**PROBLEM REQUIREMENTS**
Find every line in the data that contains the word "subtitle". Return each of those lines.
SOURCE DATA Block Start
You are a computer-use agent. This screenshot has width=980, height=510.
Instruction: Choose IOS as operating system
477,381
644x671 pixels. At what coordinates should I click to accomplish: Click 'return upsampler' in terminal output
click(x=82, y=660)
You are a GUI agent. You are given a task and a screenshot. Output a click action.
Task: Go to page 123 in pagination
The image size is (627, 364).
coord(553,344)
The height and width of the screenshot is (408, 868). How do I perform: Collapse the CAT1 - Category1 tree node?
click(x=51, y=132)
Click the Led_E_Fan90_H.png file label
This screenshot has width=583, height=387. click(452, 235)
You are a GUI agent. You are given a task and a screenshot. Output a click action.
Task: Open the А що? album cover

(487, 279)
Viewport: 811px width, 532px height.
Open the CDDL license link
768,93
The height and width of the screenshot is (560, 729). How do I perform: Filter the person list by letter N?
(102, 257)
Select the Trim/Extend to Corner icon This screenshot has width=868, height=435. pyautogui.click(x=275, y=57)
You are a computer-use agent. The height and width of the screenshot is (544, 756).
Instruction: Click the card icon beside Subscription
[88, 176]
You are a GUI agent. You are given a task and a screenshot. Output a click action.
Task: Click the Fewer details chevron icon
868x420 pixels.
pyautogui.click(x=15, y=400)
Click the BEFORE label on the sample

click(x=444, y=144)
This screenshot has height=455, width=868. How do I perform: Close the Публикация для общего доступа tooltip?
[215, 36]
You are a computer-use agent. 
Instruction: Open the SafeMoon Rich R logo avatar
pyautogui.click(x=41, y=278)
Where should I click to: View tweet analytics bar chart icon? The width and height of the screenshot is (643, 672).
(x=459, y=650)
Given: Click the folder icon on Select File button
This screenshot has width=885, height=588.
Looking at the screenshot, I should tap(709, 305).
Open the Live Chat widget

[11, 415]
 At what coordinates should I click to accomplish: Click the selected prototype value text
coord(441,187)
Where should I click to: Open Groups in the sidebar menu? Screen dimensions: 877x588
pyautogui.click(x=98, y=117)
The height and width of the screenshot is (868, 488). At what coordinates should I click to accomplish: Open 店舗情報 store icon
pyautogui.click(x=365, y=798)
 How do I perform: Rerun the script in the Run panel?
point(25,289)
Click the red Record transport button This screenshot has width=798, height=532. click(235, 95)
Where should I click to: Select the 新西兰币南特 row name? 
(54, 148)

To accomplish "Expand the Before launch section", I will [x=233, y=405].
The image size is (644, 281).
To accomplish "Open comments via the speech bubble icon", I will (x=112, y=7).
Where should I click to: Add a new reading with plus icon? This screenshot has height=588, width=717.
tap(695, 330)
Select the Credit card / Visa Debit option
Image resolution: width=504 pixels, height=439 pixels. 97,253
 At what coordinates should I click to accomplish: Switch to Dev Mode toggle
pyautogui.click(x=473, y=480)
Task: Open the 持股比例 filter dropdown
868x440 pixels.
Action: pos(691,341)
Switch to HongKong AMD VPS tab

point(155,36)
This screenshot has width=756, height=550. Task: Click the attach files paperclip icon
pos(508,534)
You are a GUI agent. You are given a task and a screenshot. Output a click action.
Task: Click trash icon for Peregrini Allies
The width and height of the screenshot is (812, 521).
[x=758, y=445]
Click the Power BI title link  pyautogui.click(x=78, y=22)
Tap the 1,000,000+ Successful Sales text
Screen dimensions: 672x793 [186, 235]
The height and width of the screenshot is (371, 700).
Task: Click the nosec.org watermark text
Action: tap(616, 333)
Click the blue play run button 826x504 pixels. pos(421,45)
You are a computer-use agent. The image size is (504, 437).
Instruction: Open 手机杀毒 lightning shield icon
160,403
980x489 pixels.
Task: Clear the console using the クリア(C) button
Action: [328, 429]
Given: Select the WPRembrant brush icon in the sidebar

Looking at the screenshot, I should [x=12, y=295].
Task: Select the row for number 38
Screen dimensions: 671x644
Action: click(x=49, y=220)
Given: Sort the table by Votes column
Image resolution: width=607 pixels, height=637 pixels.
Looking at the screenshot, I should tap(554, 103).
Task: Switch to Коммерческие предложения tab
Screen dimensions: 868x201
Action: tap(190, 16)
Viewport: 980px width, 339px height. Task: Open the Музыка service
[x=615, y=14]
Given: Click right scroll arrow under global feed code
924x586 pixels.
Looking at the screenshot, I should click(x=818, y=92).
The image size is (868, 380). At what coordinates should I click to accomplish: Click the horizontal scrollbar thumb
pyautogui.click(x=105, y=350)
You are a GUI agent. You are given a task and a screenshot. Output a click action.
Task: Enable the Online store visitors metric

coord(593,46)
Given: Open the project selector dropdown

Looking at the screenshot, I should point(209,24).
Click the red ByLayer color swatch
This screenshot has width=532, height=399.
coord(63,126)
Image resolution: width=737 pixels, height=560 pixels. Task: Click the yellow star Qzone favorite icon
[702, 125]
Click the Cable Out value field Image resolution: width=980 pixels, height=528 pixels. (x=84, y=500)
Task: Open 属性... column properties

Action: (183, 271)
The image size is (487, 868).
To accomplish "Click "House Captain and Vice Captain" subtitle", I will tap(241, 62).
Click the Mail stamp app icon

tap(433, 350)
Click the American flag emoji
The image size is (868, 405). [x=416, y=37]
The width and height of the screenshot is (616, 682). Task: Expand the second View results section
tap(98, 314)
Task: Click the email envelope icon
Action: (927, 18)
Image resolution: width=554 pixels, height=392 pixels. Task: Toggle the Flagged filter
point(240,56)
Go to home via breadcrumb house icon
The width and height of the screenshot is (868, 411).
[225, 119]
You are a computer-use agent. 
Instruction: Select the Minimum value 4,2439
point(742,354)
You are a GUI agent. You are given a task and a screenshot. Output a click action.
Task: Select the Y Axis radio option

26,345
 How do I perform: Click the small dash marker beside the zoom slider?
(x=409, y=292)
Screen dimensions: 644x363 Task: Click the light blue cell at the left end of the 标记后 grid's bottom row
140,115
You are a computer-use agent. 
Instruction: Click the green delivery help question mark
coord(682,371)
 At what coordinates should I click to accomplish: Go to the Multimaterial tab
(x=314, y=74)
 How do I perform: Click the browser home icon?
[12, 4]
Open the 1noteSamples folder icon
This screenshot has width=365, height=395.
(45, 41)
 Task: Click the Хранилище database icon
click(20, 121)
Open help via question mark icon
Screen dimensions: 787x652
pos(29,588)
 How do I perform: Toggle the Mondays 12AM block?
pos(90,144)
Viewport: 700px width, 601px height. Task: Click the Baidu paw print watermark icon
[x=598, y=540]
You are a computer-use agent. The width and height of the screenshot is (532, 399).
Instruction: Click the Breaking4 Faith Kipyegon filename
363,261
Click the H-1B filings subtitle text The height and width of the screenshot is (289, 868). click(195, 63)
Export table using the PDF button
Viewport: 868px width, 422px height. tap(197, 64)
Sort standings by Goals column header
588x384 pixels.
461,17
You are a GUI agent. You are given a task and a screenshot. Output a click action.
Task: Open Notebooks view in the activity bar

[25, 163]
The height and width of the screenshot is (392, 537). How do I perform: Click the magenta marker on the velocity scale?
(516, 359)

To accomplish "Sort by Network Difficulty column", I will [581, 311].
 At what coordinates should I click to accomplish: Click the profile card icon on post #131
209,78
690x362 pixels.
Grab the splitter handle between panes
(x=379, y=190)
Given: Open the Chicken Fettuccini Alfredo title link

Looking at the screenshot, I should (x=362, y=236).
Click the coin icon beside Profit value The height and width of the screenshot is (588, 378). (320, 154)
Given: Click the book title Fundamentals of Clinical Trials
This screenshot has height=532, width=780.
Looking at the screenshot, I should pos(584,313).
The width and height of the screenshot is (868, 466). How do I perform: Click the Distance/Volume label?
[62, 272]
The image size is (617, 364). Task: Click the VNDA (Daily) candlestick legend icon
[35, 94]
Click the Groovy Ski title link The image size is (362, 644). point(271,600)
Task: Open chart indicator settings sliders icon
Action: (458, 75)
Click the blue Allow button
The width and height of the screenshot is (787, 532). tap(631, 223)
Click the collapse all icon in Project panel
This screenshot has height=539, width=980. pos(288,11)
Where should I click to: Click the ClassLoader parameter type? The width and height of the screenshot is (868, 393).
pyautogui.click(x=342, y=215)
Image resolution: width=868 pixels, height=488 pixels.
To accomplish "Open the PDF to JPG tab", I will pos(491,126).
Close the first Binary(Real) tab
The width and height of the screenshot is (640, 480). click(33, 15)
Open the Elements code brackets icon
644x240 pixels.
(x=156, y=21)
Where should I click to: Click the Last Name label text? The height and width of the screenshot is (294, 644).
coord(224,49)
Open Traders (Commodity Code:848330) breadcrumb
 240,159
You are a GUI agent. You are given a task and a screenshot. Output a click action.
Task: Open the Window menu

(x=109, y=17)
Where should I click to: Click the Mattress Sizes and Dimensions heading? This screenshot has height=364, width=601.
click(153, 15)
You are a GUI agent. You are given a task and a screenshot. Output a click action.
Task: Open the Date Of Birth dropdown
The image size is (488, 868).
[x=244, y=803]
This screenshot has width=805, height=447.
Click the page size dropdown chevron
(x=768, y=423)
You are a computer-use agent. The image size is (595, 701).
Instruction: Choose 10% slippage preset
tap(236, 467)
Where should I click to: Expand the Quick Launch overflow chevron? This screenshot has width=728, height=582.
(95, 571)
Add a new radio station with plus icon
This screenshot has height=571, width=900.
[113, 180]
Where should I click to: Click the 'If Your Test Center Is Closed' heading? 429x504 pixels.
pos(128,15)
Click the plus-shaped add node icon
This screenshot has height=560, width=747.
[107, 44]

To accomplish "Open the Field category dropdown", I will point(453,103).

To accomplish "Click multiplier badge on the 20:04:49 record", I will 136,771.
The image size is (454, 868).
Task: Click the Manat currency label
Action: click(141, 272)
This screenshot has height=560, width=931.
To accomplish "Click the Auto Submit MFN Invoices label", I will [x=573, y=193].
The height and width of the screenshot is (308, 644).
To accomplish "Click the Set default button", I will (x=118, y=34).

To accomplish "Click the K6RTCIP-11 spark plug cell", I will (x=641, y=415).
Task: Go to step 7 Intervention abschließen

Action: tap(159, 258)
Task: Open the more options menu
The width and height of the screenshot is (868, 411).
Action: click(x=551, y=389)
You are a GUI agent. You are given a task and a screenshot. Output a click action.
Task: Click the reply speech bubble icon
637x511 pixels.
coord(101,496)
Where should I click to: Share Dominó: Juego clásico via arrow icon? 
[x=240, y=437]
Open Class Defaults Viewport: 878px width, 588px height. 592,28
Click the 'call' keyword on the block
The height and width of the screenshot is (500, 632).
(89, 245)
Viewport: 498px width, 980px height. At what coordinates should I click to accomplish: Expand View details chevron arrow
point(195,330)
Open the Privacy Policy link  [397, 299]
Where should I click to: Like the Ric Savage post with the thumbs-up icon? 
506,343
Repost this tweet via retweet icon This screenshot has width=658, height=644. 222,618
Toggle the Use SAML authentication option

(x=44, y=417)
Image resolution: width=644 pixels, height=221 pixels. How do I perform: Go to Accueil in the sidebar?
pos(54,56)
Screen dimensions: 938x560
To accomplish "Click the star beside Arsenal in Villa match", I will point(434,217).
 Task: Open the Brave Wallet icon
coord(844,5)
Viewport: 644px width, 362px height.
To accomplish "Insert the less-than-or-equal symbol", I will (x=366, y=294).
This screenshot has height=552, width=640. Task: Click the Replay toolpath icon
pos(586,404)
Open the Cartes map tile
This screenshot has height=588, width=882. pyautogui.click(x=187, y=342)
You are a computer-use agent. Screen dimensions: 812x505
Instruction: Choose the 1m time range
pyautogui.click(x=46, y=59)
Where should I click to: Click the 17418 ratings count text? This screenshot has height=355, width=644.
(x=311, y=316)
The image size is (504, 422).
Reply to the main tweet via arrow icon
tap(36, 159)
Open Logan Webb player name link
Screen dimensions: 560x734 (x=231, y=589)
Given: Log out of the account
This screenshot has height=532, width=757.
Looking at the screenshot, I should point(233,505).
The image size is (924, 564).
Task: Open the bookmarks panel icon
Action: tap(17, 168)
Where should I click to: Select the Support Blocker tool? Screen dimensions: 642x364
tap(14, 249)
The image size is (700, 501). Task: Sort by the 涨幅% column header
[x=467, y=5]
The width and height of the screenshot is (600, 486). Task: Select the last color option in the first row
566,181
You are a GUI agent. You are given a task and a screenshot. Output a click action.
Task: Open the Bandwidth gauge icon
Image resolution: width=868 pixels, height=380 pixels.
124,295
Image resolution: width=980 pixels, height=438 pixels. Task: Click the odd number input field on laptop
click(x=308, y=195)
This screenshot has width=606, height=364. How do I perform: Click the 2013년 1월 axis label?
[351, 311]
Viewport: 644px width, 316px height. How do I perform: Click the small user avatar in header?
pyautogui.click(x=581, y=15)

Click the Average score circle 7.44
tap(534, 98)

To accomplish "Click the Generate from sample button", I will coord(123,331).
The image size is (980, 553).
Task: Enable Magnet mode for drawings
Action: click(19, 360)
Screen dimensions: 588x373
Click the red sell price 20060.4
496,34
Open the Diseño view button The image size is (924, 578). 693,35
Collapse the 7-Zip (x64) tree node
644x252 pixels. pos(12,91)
SOURCE DATA Block End
**TASK RESPONSE**
To accomplish "Click "House Captain and Vice Captain" subtitle", I will tap(241, 62).
Click the H-1B filings subtitle text The height and width of the screenshot is (289, 868). click(195, 63)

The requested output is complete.